───── Task input ─────

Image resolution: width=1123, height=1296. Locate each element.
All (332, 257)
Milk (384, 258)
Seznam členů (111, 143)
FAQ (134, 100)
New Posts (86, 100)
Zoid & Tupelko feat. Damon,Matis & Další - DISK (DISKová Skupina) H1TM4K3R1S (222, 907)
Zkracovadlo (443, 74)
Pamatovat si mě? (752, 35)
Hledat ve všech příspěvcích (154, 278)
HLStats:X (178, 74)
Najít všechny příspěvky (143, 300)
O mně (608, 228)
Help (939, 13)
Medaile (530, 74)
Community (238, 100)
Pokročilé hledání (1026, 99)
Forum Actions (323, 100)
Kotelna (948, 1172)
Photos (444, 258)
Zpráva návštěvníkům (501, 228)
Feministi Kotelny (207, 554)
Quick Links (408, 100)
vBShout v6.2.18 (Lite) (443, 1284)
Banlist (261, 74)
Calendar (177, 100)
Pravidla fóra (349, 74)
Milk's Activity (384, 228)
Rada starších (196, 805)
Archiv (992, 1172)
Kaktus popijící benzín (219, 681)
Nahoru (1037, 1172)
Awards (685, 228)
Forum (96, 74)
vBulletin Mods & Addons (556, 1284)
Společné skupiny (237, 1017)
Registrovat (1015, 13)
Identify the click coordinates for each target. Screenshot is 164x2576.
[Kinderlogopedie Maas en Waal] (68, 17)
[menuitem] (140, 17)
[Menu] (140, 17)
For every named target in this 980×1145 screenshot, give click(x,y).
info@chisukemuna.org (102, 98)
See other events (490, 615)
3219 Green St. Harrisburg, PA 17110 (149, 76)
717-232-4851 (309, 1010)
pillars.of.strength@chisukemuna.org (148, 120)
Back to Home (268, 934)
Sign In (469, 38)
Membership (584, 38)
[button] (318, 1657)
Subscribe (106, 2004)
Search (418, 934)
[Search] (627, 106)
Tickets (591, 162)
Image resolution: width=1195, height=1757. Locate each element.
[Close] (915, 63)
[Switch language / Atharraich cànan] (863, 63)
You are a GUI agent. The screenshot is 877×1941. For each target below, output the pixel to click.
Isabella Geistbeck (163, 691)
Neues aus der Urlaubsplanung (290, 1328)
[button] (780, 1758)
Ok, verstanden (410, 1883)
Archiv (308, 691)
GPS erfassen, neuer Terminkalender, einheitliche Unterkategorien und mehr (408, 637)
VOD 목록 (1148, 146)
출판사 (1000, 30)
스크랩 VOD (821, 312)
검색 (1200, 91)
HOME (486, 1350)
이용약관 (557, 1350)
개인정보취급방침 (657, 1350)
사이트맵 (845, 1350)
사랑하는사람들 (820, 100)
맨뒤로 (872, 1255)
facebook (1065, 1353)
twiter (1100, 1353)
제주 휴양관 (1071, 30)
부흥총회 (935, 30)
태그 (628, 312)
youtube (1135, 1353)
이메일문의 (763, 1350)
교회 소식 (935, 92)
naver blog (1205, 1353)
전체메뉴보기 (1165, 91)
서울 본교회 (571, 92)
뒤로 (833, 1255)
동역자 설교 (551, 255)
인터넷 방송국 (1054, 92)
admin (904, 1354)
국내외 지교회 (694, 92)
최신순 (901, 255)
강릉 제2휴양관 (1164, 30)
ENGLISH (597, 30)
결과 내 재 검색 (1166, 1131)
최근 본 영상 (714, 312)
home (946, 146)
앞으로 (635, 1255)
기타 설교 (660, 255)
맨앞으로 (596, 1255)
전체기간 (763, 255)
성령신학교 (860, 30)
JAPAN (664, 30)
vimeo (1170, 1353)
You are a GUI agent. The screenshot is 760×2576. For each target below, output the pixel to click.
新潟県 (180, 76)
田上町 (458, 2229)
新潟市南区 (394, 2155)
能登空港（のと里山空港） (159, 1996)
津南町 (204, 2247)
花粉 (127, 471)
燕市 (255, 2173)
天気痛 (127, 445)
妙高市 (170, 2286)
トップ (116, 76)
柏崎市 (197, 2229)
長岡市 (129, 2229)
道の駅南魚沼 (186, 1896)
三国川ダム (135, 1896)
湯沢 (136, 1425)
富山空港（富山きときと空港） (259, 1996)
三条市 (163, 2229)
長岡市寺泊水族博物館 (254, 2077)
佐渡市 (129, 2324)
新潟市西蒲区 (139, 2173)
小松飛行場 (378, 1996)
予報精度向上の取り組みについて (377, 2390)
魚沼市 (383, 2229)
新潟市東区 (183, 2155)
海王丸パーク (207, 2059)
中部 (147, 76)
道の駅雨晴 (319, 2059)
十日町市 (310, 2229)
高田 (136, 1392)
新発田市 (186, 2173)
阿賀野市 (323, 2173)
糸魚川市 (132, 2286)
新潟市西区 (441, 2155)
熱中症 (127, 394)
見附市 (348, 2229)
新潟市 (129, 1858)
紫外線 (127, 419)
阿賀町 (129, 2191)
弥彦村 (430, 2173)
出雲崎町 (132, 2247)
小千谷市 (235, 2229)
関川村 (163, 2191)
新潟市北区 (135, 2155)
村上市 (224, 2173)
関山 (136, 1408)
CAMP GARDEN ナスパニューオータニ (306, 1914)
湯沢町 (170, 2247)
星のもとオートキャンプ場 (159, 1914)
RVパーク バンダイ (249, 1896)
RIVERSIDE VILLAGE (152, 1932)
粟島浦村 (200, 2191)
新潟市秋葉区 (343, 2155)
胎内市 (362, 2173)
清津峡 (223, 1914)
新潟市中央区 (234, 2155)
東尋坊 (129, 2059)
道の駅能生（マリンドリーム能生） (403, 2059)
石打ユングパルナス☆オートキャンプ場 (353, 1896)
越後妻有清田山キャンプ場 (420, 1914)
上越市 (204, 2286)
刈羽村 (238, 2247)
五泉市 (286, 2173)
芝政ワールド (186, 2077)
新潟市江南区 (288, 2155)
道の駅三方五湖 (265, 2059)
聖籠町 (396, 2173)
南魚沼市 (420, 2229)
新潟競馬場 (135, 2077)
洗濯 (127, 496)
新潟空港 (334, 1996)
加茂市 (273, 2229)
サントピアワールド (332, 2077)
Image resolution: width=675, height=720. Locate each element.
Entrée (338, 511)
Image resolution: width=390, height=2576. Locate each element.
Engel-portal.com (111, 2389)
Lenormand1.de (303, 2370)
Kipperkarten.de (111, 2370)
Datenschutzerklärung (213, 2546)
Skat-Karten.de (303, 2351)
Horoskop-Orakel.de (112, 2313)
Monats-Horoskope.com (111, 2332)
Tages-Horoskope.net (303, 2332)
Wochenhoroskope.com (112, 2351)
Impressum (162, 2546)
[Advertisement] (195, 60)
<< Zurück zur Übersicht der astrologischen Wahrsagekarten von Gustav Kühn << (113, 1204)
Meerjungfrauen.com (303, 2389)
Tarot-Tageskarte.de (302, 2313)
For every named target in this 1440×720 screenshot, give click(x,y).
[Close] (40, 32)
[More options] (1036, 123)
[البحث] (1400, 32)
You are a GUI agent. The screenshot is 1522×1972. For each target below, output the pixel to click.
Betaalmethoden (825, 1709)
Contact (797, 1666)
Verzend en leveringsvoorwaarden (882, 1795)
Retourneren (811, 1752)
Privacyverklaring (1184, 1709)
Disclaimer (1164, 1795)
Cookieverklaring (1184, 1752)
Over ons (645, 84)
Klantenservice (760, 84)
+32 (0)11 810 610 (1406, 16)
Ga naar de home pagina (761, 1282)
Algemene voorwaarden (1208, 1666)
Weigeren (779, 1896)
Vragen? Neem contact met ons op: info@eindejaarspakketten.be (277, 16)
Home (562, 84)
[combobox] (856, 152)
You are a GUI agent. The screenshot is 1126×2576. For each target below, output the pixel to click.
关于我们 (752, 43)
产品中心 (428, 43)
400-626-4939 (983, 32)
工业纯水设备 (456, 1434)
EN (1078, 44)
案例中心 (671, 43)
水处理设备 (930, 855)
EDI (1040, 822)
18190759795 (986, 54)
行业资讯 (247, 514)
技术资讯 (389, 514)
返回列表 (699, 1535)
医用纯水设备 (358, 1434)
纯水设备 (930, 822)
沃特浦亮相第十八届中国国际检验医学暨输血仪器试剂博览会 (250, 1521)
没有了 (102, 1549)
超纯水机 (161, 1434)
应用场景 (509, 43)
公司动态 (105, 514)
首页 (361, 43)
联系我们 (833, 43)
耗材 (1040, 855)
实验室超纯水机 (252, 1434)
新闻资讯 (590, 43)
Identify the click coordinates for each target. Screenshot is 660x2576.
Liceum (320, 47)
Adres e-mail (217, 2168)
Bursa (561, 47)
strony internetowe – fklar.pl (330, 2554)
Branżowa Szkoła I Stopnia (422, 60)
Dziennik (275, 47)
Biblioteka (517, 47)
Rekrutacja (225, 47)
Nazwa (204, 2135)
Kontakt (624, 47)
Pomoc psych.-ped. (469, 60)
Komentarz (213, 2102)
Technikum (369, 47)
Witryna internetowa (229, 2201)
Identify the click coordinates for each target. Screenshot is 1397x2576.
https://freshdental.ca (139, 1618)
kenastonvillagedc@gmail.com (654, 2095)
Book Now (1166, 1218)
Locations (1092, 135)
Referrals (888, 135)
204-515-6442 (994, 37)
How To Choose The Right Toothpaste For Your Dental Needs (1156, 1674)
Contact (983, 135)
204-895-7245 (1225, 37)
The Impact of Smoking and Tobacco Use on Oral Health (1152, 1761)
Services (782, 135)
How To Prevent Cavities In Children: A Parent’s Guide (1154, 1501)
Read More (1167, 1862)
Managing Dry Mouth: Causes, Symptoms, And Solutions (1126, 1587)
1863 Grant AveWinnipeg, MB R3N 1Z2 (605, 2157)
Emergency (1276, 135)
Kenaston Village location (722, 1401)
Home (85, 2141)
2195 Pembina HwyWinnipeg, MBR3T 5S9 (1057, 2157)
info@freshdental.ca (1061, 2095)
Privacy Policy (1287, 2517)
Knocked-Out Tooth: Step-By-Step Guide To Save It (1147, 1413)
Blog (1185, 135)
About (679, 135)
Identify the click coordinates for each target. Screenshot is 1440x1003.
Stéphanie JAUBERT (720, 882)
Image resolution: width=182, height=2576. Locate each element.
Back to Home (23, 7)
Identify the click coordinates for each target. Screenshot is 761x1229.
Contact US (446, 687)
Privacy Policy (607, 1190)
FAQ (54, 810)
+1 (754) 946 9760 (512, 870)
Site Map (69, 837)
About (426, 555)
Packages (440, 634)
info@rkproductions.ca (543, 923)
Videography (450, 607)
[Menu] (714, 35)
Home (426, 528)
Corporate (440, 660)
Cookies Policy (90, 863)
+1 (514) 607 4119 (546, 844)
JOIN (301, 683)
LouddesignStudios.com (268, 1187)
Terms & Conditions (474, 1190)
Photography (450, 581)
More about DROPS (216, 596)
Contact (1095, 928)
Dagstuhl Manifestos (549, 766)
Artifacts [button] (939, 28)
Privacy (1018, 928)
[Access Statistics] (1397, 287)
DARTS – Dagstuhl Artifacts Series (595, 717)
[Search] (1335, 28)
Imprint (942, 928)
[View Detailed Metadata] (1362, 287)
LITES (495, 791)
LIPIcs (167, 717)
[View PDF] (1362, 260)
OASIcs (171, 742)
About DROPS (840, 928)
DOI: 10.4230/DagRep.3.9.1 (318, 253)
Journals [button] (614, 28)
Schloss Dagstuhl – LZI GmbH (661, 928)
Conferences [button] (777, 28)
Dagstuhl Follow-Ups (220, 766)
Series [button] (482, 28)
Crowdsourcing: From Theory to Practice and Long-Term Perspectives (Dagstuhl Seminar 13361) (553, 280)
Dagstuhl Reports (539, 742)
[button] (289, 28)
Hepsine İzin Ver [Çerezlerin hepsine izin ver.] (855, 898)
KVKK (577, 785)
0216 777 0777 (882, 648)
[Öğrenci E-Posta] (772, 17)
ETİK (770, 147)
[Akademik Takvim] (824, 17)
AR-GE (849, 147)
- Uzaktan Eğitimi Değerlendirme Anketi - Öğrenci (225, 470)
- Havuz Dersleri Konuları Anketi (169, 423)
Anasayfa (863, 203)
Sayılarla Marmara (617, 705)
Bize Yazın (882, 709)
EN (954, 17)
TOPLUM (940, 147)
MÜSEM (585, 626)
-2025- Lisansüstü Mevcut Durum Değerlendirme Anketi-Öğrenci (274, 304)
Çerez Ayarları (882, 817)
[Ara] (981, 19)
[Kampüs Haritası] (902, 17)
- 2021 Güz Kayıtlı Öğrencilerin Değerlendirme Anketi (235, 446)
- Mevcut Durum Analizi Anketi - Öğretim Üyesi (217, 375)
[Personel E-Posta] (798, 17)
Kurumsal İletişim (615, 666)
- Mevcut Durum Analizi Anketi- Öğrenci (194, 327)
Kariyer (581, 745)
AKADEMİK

─────

What needs to be done ->
Rename "Calendar" to "Schedule" in the lines from the first one through the line with "[Menu] (140, 17)", and give those lines back with nothing else changed.

Correct result ->
Image resolution: width=1123, height=1296. Locate each element.
All (332, 257)
Milk (384, 258)
Seznam členů (111, 143)
FAQ (134, 100)
New Posts (86, 100)
Zoid & Tupelko feat. Damon,Matis & Další - DISK (DISKová Skupina) H1TM4K3R1S (222, 907)
Zkracovadlo (443, 74)
Pamatovat si mě? (752, 35)
Hledat ve všech příspěvcích (154, 278)
HLStats:X (178, 74)
Najít všechny příspěvky (143, 300)
O mně (608, 228)
Help (939, 13)
Medaile (530, 74)
Community (238, 100)
Pokročilé hledání (1026, 99)
Forum Actions (323, 100)
Kotelna (948, 1172)
Photos (444, 258)
Zpráva návštěvníkům (501, 228)
Feministi Kotelny (207, 554)
Quick Links (408, 100)
vBShout v6.2.18 (Lite) (443, 1284)
Banlist (261, 74)
Schedule (177, 100)
Pravidla fóra (349, 74)
Milk's Activity (384, 228)
Rada starších (196, 805)
Archiv (992, 1172)
Kaktus popijící benzín (219, 681)
Nahoru (1037, 1172)
Awards (685, 228)
Forum (96, 74)
vBulletin Mods & Addons (556, 1284)
Společné skupiny (237, 1017)
Registrovat (1015, 13)
Identify the click coordinates for each target. Screenshot is 164x2576.
[Kinderlogopedie Maas en Waal] (68, 17)
[menuitem] (140, 17)
[Menu] (140, 17)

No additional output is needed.